La regione è stata riconosciuta dal diritto internazionale come parte dello stato azero, ma di fatto si tratta di una zona popolata e controllata da una solida comunità armena, autoproclamatasi Repubblica, mai riconosciuta da nessun altro Stato e che rifiuta la dominazione di Baku. Le prime tensioni per il controllo dell’area scoppiano nel febbraio 1988, quando l’oblast’ armena indipendentista della regione (altresì conosciuta come NKAO) richiede l’annessione del Nagorno-Karabakh alla Repubblica sovietica armena. I contrasti e le proteste si inaspriranno a partire dal momento in cui l’assemblea del Soviet supremo dell’Unione dichiarerà che la regione dovrà rimanere parte della repubblica dell’Azerbaigian. La decisione e lo sgretolamento dell’URSS saranno il punto di partenza di una serie di scontri armati e di episodi violenti, come il ‘massacro di Khojali’, in cui perderanno la vita numerosi abitanti dell’area di etnia azera. Tra l’aprile del 1993 ed il maggio del 1994, il Consiglio di Sicurezza adotterà una serie di risoluzioni in cui imporrà il cessate il fuoco e la successiva smilitarizzazione dell’area. Nonostante l’intervento della comunità internazionale, non si troverà mai un punto di mediazione al fine di intavolare delle trattative di pace per attenuare le divergenze tra i due stati contendenti: da una parte l’Armenia, appellandosi a fattori religiosi e patriottici, continua a rivendicare la propria podestà territoriale, mentre Baku sostiene la propria incapacità di farsi da parte di fronte alle continue provocazioni, sollecitando di fatto un’azione mirata da parte della comunità internazionale.

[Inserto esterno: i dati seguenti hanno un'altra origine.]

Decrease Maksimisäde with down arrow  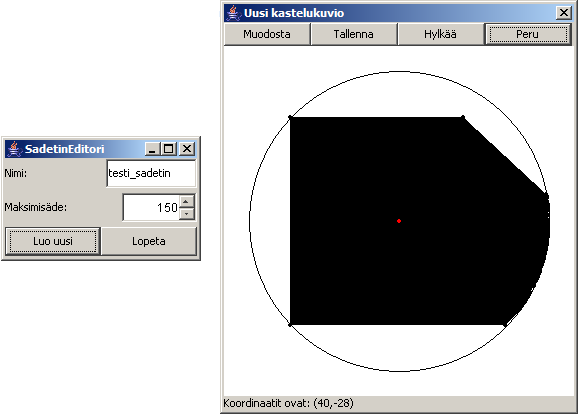pyautogui.click(x=187, y=214)
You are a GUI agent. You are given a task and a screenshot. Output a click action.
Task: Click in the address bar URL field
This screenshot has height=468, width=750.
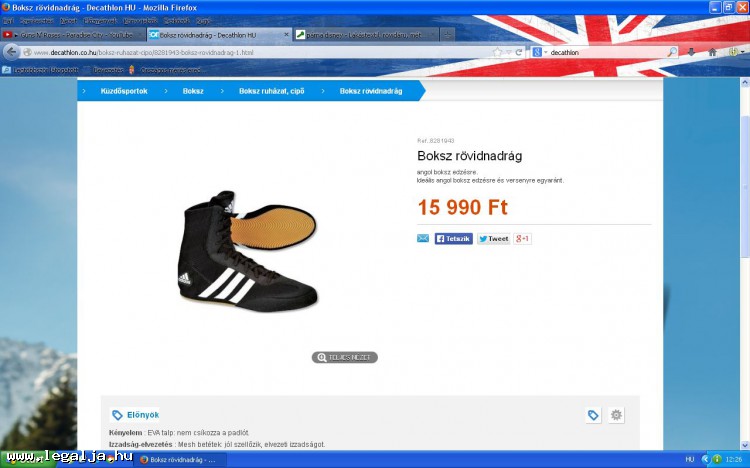[x=258, y=52]
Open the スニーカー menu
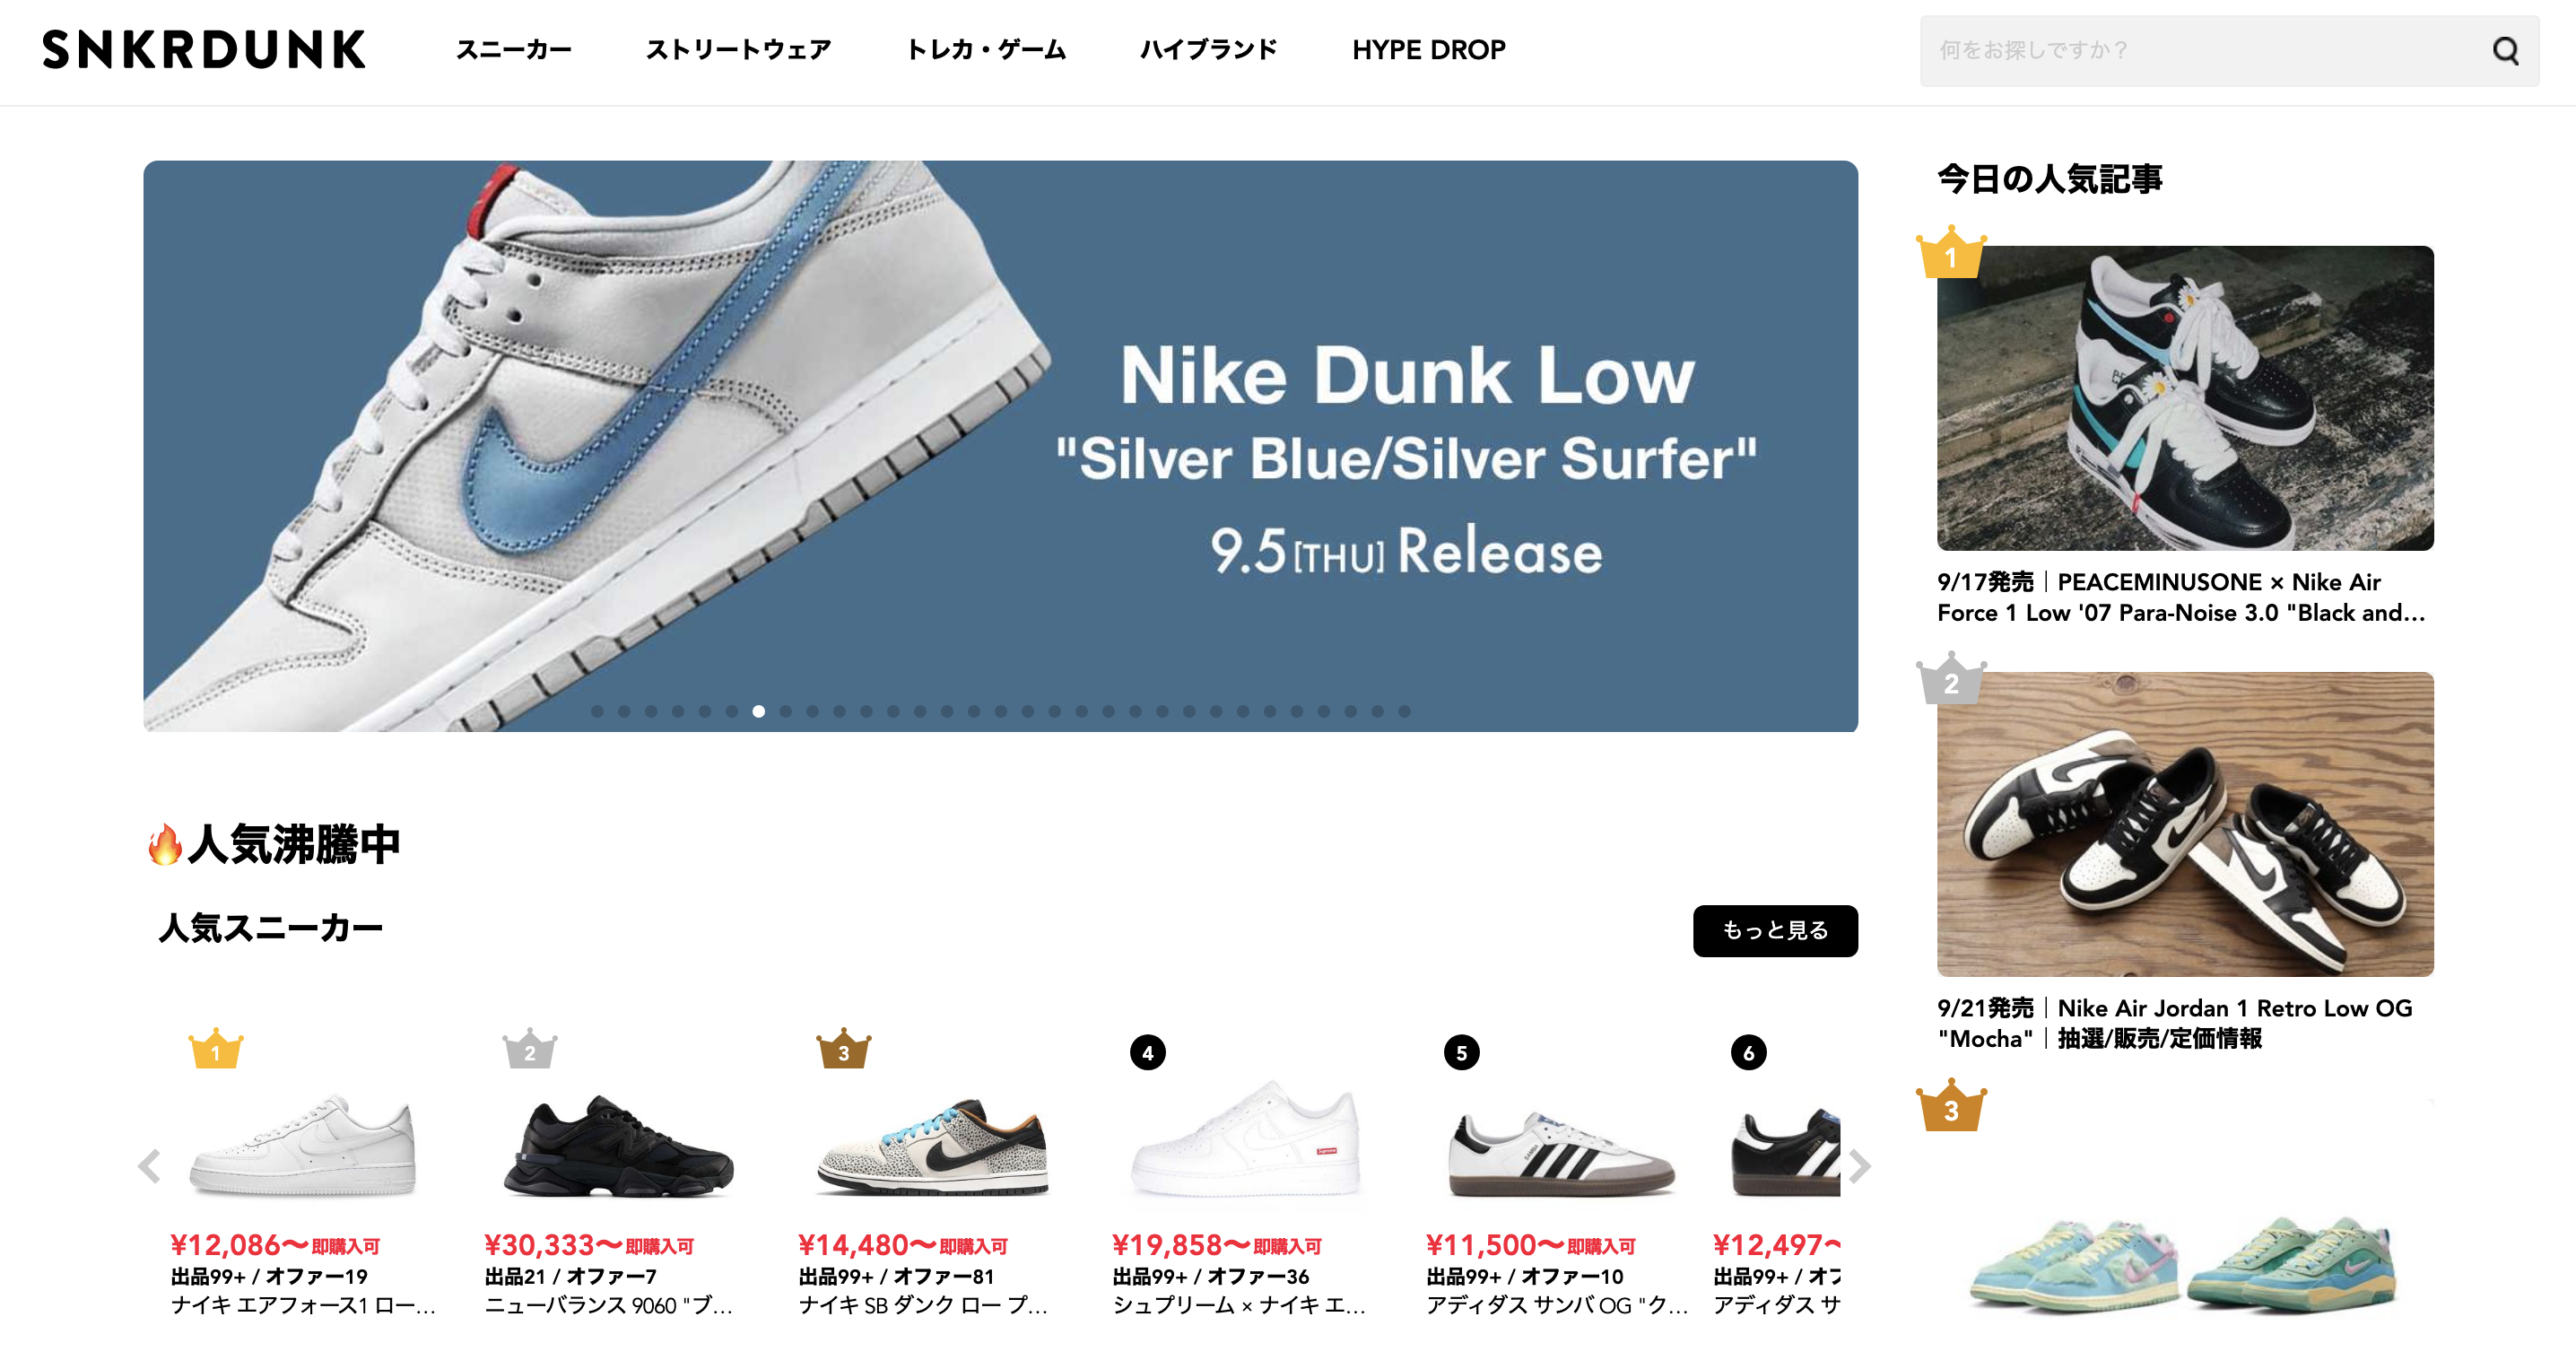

All’impasse degli organi ONU di fronte alla questione, si aggiungono le attuali problematiche che gli altri membri della comunità internazionale si trovano a fronteggiare: l’Europa si trova nuovamente a gestire una nuova ondata di contagi da Covid-19 e gli USA sono nel bel mezzo delle presidenziali. Gli unici attori che, al momento, sembrano destinati a giocare un ruolo importante all’interno del conflitto sono Russia e Turchia. La prima si è sempre rivelata come un interlocutore decisamente equivoco tra le due ex-repubbliche sovietiche, ma la corsia preferenziale con lo Stato armeno è consolidata attraverso un’alleanza denominata Organizzazione del Trattato di Sicurezza collettiva (CSTO). In una prima telefonata con il premier Armeno, Putin ha affermato di voler evitare in tutti i modi una possibile ‘escalation del conflitto’. Dall’altra parte, invece, sembra che ci siano tutti i presupposti per adottare una linea dura: Erdogan si è dimostrato pronto ad intensificare quelle che sono già solide relazioni con l’Azerbaigian inviando aiuti consistenti, soprattutto al fine di riabilitare la propria reputazione nello scacchiere internazionale. Denunciando deliberatamente gli atteggiamenti di USA, Francia e Russia, che hanno richiesto un cessate il fuoco immediato, la presa di posizione adottata da Istanbul rischia di sconvolgere i già fragili equilibri della zona. Per il premier turco si tratta dell’ennesima scoccata ‘occidentale’ ad un problema che fino a questo momento è stato decisamente ignorato dalle grandi potenze, anche se di fatto Parigi, Mosca e Washington sono parte dell’OSCE, un’organizzazione creata proprio per far fronte a questo conflitto.
Lo scontro nella regione rischia di essere un nuovo teatro di contrapposizioni tra potenze internazionali e provvede ad acuire quelle che sono già delle palpabili tensioni tra Russia e Turchia in Eurasia. Quello che resta da capire è se, in questo caso, il Consiglio di Sicurezza riuscirà a mediare e a trovare una soluzione definitiva ad un conflitto che si porta avanti già da troppo tempo, a cui solo una soluzione comune e largamente condivisa potrà porre fine.